1) Weighing the pros and cons of weight loss attempts
The interviewed mothers measured the psychological stress that they experienced with their children and the actual dietary adjustment effect after attempting to solve obesity in various ways. The weight loss was not worth the psychological stress related to diet control and restriction. The stress that children experience and the psychological stress, pressure, sadness, anger, and frustration that mothers suffer in the process of controlling the diet for the children, as well as the conflicts in the mother-child relationship are so huge that mothers were threatened by the signs of worsening relationships with their children.
I have been trying to control, restrict, and make my child exercise for about a year. But he was under extreme stress. Eventually, he was suffering something similar to depression. It was too much!! He lost about 2 kilograms and gained 20 kilograms of stress! I felt that way. Compared to the results of weight management, the child goes through too much stress!
My child weighs twice more than other kids, so I tried really hard to make him lose weight. But suddenly, I thought to myself, “This is not working.” Getting obese slowly, it felt like I gave my child a hard time just to make him gain only one kilogram instead of three. Since the age of seven, he has been gaining about 3~4 kg every year. I thought about making him gain one kilogram by trying really hard or three kilograms from letting him be free from all that weight control. Before even reaching the optimal weight, it seemed like my child would suffer to death from all the restrictions. So after trying for a year, I just let him eat whatever he wants.
The interviewed mothers were also aware of the severity of the psychological trauma experienced by obese children. Obesity problems should not only focus on weight loss, but also on the need to provide psychological treatment to address the negative effects experienced by obese children caused by peers’ teasing, negative self-image, atrophy, depression, and low self-esteem.
Children who really need weight control are mentally exhausted. In reality, diet control is not really important to these kids. It is better to treat their mentally ill minds and then talk about food control. It never works when you say “lose weight,” “exercise,” and “control your diet” to very depressed kids with low self-esteem who always hide around. Therefore, basic treatments should precede first.
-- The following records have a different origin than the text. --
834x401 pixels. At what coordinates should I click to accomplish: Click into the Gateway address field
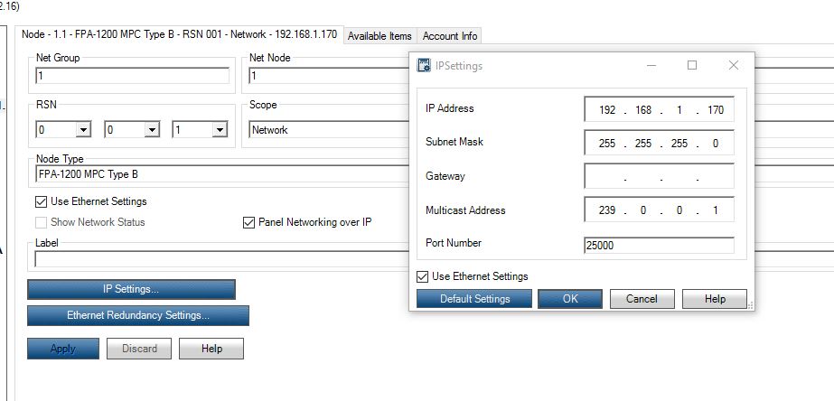[x=659, y=177]
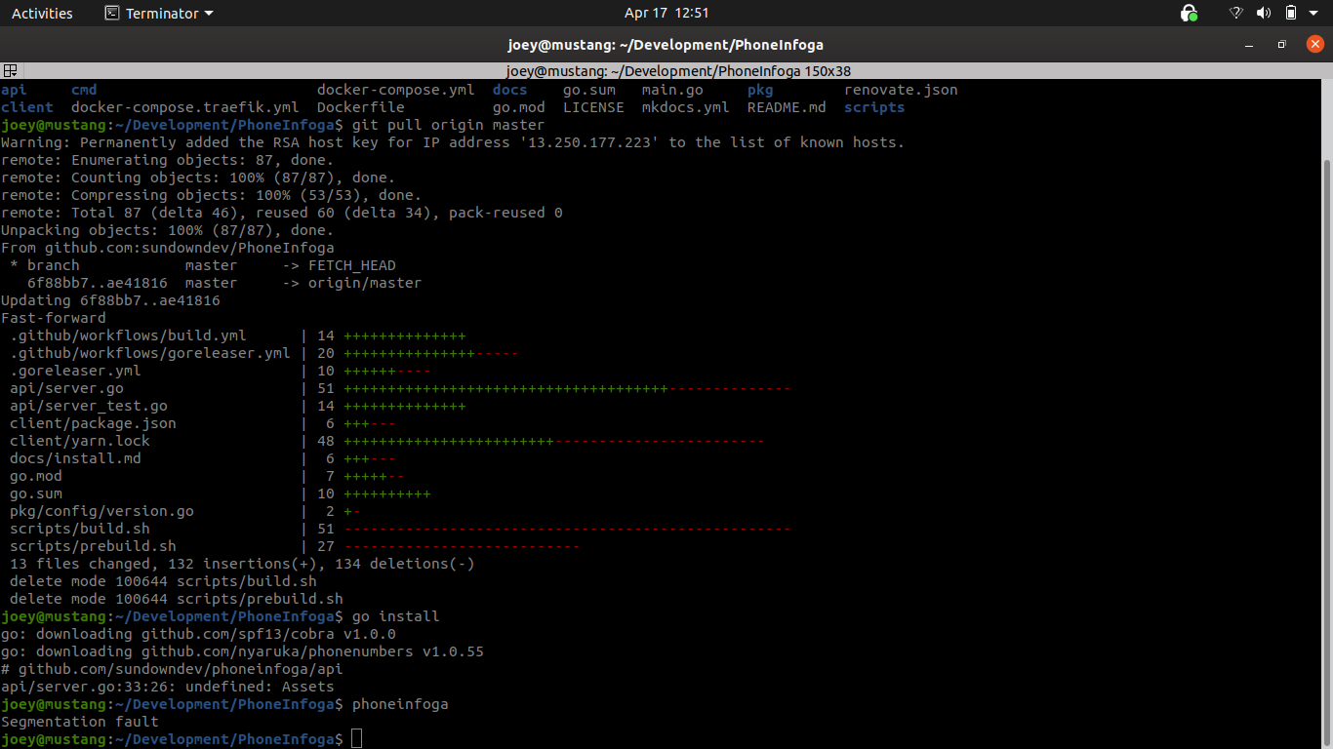1333x749 pixels.
Task: Click the lock icon with green indicator
Action: click(x=1188, y=12)
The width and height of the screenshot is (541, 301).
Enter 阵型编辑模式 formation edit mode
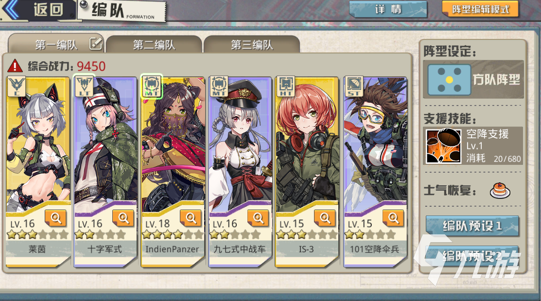(x=480, y=9)
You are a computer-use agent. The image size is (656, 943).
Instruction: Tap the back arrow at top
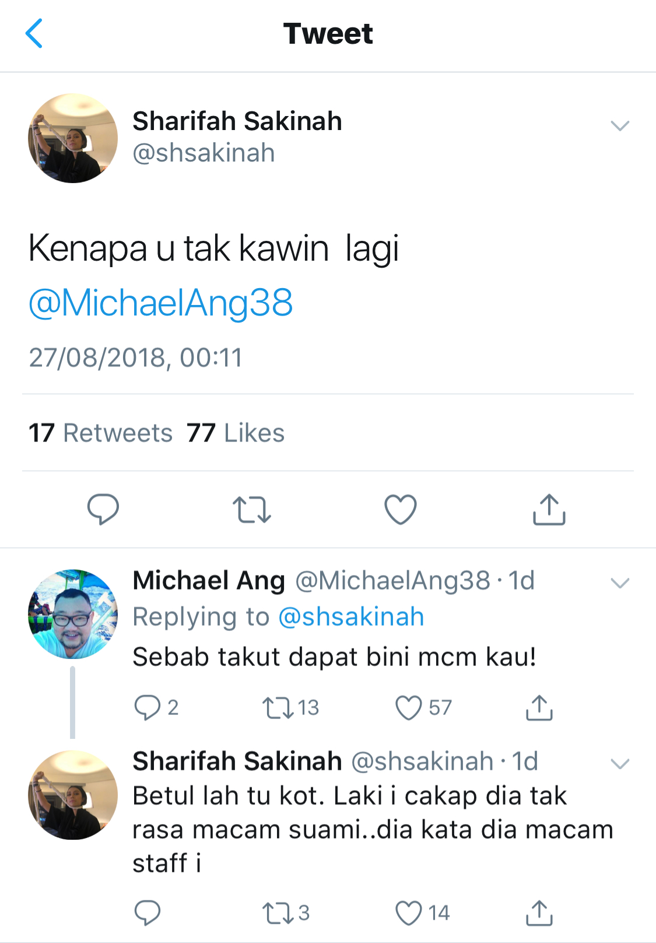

2) Taking a step back to passive intervention from an active one
The interviewed mothers who struggled for their children’s weight loss and escaping obesity realized that the actual weight loss effect was insignificant compared to the stress they both had experienced. Therefore, instead of factitious and deliberate interventions, they took passive measures such as encouraging their children to perform their favorite physical activities and reducing the chances of food exposure that does not help their children’s weight loss. The interviewed mothers eventually changed obesity coping strategies toward physical activity and eating habits that could be enjoyed and practiced steadily in daily lives rather than focusing on weight loss and sensitivity to physical activity and food.
My child and I tried really hard and lost only 1~2 kilograms. Instead of stressing him out about weight control to achieve a certain body image, I allowed him to eat just the right amount and ensured that he avoided excessive eating late at night.
I discussed with my child, and she said that she enjoys dancing more than exercising, so she dances 3 to 4 hours once a week at her dance lesson. I used to send her to Kendo lesson during weekdays, but the amount of activity done during Kendo was not as much as I expected. She stopped doing Kendo due to the increased possibility of injuries. Overall, I think that without mothers’ free time and children’s diligence which makes them do something steadily, things get difficult.